In Gal Civ II you couldn't do this because you'd go bankrupt if your population wasn't large enough to support the production from the factories.
So what... Initially population is so low that you cannot run your empire via taxes anyway. Finding solutions to this problem is exactly what a player had to do and is something where the AI was really bad in, like:
- Getting bcs from surveying anomalies. In DreadLords there were even +5000 bcs ones, with multiple speedy ships one could even reach a point where there was so much income one had to quickbuy stuff in order to not end a turn above 20k bcs (which triggered a penalty).
- Trade/freighters.
- Techtrade.
These were all viable methods to keep expanding + continuously colonizing at 100% prod spending even while your pop was in its starting terms +8.1b ppl. Every new planet requires ~25bcs initially to cover for, a sum that did rise naturally while you keep adding buildings. And as the game was designed, the combined costs from maint + production did overrun the growth of population, because:
- LowPop planets did acquire new inhabitants very slowly, hence from 1b to ~1200b pop the growth was exponential, then it became linear to ~0.2b per turn - although before PopGrowthAbility - which could be used to boost this to a cap of max ~1.2b per turn, so it wasn't a real linearity either (but usually only practically relevant when playing Breeder + using Fert Clinics)
Generally, the economy in GC2 was based on your INCOME. Which was based on {early} anomalies, techtrade, freighterincome and {midgame} TAXES.
First off, taxes are based on your general tax sliders which caused a moral penalty so amount of moral ability either from racial, techs, buildings or resources mattered alot.

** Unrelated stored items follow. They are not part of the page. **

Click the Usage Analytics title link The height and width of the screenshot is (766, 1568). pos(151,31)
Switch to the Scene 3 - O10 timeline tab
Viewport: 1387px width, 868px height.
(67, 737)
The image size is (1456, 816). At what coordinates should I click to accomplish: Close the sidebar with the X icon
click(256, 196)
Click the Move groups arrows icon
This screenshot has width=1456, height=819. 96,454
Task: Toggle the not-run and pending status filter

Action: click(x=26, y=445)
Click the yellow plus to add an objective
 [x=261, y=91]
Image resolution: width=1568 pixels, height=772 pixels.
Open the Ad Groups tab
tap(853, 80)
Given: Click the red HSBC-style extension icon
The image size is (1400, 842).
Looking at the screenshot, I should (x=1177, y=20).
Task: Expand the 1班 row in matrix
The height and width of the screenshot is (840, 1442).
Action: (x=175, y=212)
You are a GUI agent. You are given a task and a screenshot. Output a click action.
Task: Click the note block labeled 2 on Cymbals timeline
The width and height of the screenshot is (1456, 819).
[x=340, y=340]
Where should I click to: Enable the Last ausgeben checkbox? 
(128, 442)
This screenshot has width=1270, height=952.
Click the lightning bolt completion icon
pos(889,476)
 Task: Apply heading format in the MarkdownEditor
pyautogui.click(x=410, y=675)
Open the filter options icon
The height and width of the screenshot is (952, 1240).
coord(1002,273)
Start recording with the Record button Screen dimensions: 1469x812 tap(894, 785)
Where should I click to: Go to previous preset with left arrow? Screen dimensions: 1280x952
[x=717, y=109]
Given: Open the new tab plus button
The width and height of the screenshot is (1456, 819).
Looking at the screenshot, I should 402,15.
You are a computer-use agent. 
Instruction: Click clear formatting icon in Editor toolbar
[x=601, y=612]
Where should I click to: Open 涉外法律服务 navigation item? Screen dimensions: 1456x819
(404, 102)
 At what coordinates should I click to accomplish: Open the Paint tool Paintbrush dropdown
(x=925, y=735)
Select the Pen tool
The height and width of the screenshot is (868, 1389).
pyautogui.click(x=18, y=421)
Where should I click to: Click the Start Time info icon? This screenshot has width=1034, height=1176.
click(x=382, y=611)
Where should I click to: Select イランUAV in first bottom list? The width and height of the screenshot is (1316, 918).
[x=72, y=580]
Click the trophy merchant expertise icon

Second, the income would be boosted by your economics ability where the exact same could be said from - racial, techs, buildings or resources will increase it, as you can see up to this point it's still unrelated to population, but all of these factors do actually SCALE or MULTIPLY with one another (which is something that you claim resulting in exponentiality...).
As a matter of fact there are even more factors present which can positively influence this like planet quality (more tiles, more buildings, more bonuses), terraforming (<--), high PQ planet (+10 moral) etc pp
And only then we come to your population. The first thing that the formulae which calculates taxes does it puts the number from each planets population to its square root, which mathematically kills all your straw arguments of "GC2 pop/econ was linear". To make an example, if I were to have 8b pp on my starting planet that formulae will return a ~2,8 population value, if I double that pop to 16b it'll return 4 (which is NOT double of 2,8 so no linearity here).
And if I go and distribute that pop over 2 planets instead of 1 it'll return 2 + 2 = 4 for 8b ppl, and 2,8 + 2,8 = 5,6 for 16b ppl. So as you can see the number of planets do also matter not just the sheer amount of pop.
To sum it up, you have an obscene amount of stats, factors or influenceing things that build your economy in GC2, and most scale multiplicative with one another. As a result, most games (if played successful, ie. player is able to conquer AI worlds once no more free worlds are there to colonize) the population graph will look like this:
As you can see, pop did rise very very slowly during the first half year although I was colonizing right from start. This is because new planets w/ just 0.25b pop do not gain much pop per turn. You also see that this rapidly increases once certain thresholds have been overcome + more growth bonuses have been gained, resulting in linear increase because of the former mentioned cap of 1.2p pop/turn, and you already witness a certain stagnation towards the end as lowPQ planets cap at maxpop.